Start of INPUT DATA

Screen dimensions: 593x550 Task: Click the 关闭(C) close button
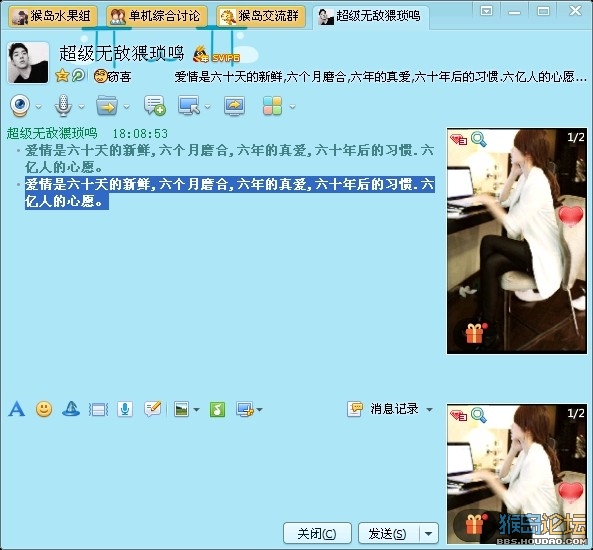point(317,534)
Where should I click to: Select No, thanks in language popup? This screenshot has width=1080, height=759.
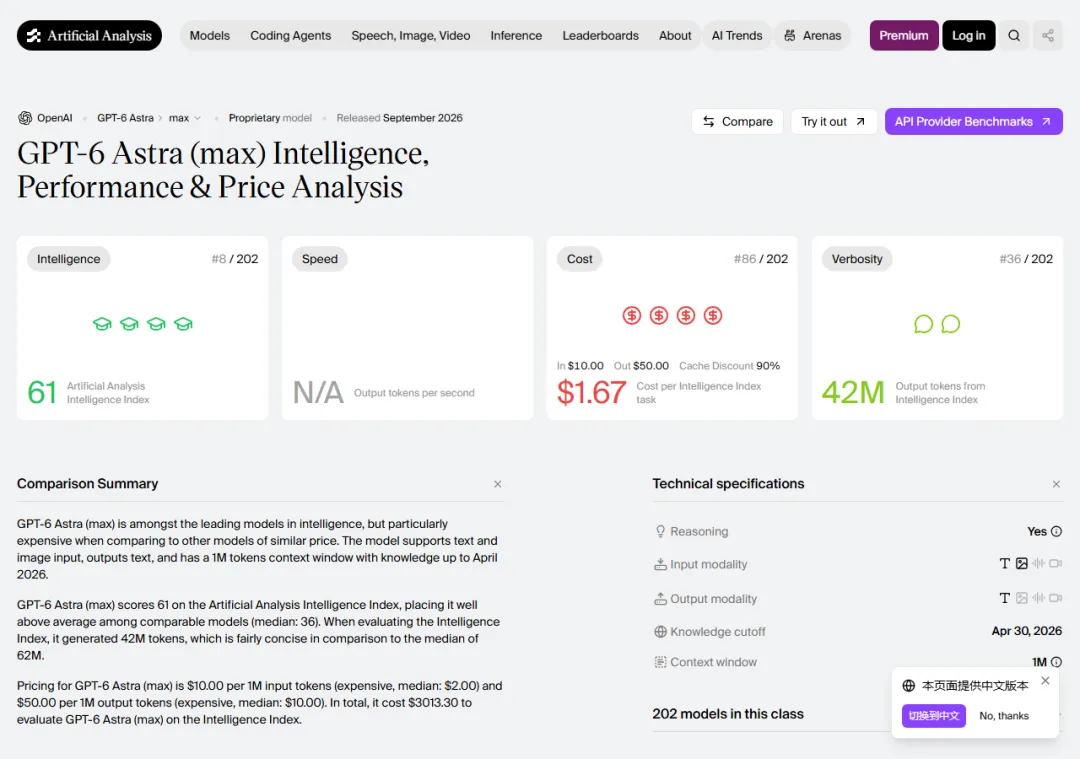pos(1004,716)
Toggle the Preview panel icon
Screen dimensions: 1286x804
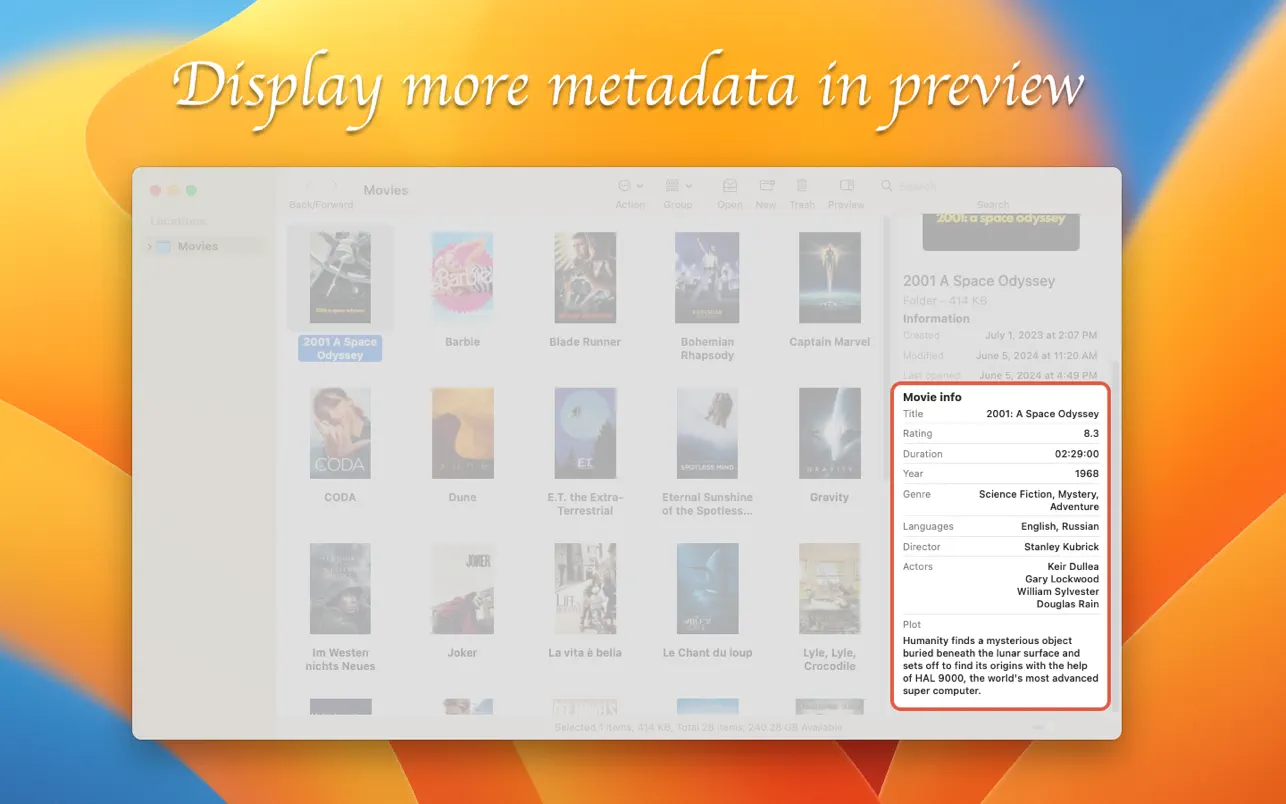coord(846,186)
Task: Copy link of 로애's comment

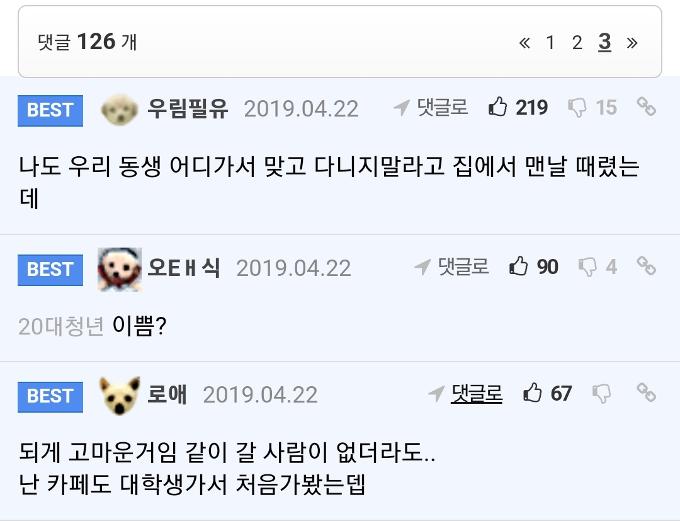Action: (647, 392)
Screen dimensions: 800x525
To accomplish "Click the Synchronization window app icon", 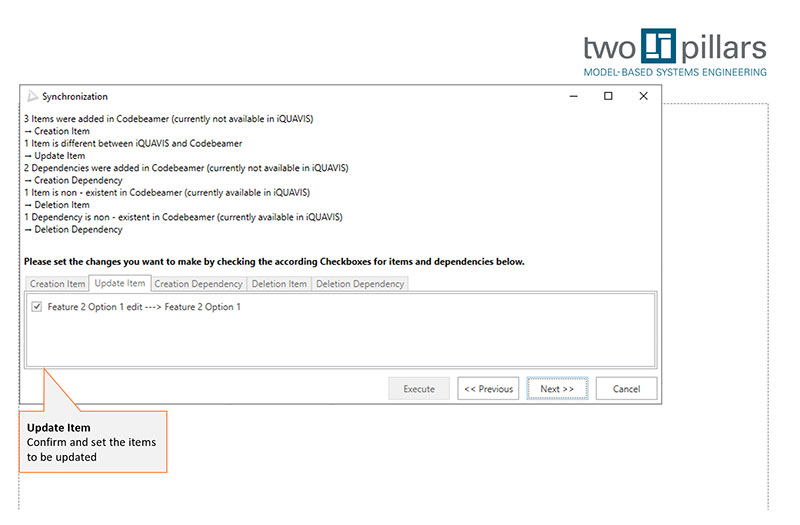I will [32, 97].
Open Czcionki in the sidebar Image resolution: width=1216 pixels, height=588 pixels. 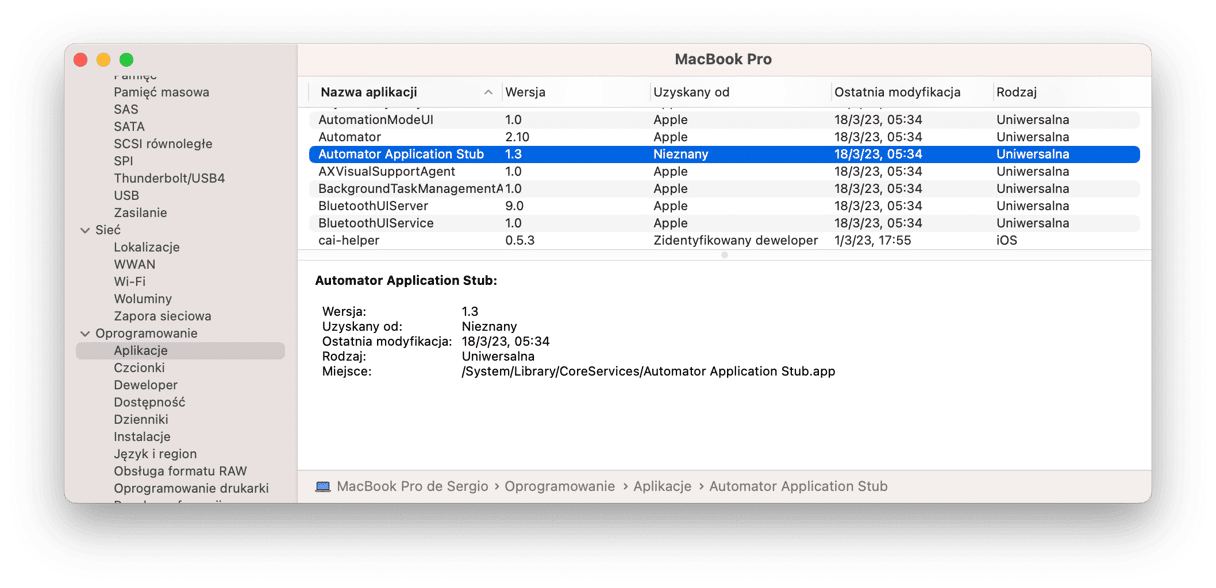point(139,368)
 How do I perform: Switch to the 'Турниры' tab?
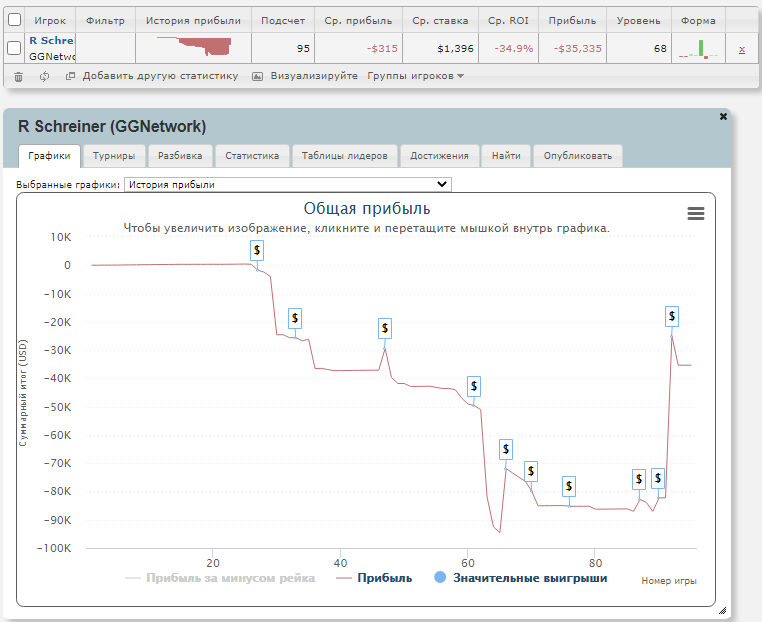click(x=115, y=156)
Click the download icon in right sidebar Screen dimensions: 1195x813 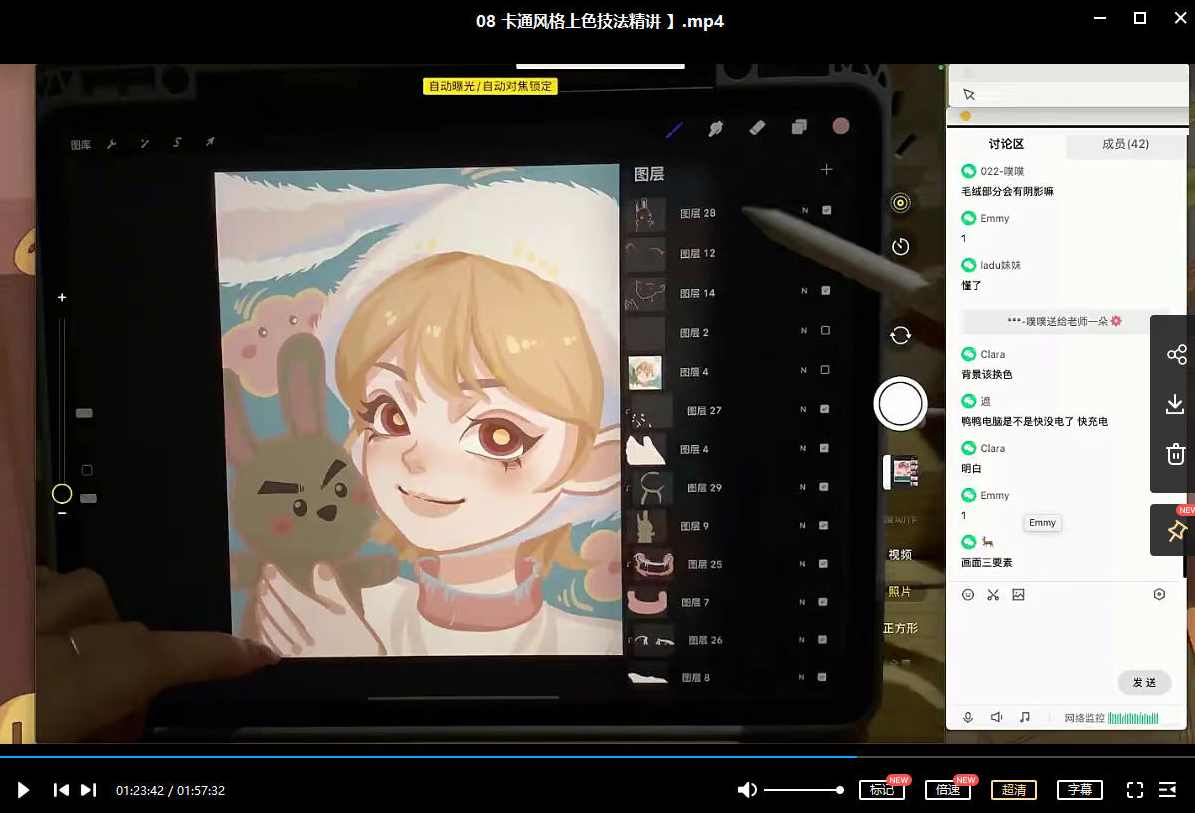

End of INPUT DATA

Using the records above, reproduce exactly the lines from the line containing "How do I perform: Switch" through the last line, with both ends kept and no pictures.

 How do I perform: Switch to the 'Турниры' tab?
click(x=115, y=156)
Click the download icon in right sidebar Screen dimensions: 1195x813 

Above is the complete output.